Malaysia’s CPI ranking would have slid even further to 59 as nations such as Barbados, Panama, Dominican Republic, Bahamas, St Vincent and Puerto Rico were not covered last year.

A country’s score indicates the perceived level of public sector corruption on a scale of 0 (highly corrupt) to 100 (very clean). A country’s rank indicates its position relative to the other countries in the index, the smaller the number of the rank the less corrupt a country is perceived to be.

However, Transparency International Malaysia (TI-M) notes the government’s key performance indicator on this sector is to be at the 30th spot by 2020. Given the declining performance in this respect, for the government to achieve this target there needs to be very serious and full commitment in combating corruption or this target will never be a reality.

Part of the reason is that Malaysia have been plagued by series of high profile political scandals such as 1Malaysia Development Berhad, the RM2.6 billion donation and political instability were among reasons why Malaysia slipped four points down the global corruption perception index (CPI).The delay in solving these issues may pull our ranking further down in the survey of CPI in the coming years

In contrast, citizens of Thailand and Indonesia seem much more enthusiastic in reporting and fighting corruption, leading to their rise in CPI rankings even though they are still much far below Malaysia.

Thailand improved nine spots its standing to 76th from 85th with a score of 38/100 due to great awareness of the fight against corruption, close scrutiny by independent public organizations, and strict law enforcement. In Asean, Thailand came third, after Singapore and Malaysia.

However, Indonesia lurched upwards 19 spots to 88th from 107th with a score of 36/100. Indonesia’s drastic rise was due to the strength and independence of its Anti-Corruption Commission (KPK), which has made progress in tackling high profile cases and received an overwhelming support from the public.

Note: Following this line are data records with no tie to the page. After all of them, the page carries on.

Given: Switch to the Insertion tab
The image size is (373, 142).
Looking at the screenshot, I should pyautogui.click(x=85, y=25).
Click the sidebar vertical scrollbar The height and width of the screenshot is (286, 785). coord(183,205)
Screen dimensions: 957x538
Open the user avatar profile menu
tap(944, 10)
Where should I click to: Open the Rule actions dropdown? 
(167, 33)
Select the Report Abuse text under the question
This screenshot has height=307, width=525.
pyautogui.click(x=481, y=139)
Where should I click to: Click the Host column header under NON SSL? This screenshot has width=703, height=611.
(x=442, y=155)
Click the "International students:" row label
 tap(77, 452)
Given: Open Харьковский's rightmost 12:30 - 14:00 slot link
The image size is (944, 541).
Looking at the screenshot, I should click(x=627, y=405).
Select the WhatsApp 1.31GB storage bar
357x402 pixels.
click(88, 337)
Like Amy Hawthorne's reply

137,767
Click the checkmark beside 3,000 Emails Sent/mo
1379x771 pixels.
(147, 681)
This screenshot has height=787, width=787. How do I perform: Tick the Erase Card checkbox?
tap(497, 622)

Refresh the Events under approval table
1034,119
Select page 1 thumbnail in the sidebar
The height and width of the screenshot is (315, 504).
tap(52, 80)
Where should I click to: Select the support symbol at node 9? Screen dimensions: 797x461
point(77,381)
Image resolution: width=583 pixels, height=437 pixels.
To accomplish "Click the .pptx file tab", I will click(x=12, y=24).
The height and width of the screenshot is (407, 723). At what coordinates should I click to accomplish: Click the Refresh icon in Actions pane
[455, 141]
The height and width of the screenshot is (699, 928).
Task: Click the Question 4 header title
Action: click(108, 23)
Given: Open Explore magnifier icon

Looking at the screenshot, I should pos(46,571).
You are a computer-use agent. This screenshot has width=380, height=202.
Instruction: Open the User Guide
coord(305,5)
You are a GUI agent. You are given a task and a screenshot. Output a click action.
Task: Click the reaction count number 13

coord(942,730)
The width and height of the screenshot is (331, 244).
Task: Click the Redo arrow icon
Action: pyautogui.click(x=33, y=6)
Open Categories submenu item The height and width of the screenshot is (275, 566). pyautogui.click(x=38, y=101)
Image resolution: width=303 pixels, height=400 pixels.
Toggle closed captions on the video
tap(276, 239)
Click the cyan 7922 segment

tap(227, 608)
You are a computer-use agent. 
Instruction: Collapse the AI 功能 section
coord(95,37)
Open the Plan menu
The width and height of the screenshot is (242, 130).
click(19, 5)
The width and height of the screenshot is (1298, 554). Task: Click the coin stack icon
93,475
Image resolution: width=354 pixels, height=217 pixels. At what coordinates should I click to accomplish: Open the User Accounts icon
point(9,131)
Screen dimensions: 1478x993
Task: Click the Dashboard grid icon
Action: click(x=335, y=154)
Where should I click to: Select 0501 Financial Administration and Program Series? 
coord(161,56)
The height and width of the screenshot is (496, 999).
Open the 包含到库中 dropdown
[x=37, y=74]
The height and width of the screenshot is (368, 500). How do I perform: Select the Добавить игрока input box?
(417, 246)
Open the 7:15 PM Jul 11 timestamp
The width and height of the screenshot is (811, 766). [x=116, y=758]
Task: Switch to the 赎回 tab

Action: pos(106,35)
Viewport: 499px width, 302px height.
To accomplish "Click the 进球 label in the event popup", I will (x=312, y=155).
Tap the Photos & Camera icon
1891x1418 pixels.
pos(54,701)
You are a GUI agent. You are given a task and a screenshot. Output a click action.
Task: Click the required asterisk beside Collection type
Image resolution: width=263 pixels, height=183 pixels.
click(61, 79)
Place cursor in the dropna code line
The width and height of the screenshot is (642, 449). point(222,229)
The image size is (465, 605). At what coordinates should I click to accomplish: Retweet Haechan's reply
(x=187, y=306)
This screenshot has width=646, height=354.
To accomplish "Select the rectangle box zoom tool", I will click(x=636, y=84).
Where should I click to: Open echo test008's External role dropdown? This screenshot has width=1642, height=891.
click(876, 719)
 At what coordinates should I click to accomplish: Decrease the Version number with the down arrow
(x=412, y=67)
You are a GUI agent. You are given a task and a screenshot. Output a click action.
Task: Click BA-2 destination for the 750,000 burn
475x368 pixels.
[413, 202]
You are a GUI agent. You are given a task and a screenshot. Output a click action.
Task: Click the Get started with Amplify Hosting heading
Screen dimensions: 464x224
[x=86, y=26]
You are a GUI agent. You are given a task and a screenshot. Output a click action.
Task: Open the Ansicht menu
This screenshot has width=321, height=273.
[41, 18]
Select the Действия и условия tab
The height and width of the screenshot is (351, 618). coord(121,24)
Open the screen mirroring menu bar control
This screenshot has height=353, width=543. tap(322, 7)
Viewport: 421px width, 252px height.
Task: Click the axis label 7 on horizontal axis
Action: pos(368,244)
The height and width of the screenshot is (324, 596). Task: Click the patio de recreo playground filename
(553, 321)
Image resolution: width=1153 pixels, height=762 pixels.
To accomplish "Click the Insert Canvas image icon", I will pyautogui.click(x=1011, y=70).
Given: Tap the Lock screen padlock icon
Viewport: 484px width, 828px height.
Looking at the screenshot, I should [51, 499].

The Philippines, however, fell 10 places to 95th with a score of 35/100 and Singapore has been ranked 8th slipped one place from 7th in 2014 with a score of 85/100. But in actual fact, Singapore, Denmark and New Zealand tie for 1st place with scores of 93/100 in the 2010 CPI result.

‘Cash corruption is more serious’

Associate Professor Tan Khee Giap, co-director of the Asia Competitiveness Institute at the Lee Kuan Yew School of Public Policy, once said that the nature of corruption in Singapore has changed from money to sexual favours. He said: “They are all equally bad, but cash corruption is more serious in terms of implications for the economy.”

Vietnam, Cambodia, Myanmar and Laos meanwhile continued to languish in the lower reaches of the ranking at 112th (31/100), 150th (25/100) 147th (22/100) and 139th (21/100) respectively, pointing to little or no change in the region.

Within the Asia Pacific, Singapore ranked only after New Zealand, the fourth highest in the world. The next highest scores in the Asia Pacific region were given to Australia (79), Hong Kong (75) and Japan (75). North Korea is officially perceived to be Asia’s most corrupt nation at 167th place.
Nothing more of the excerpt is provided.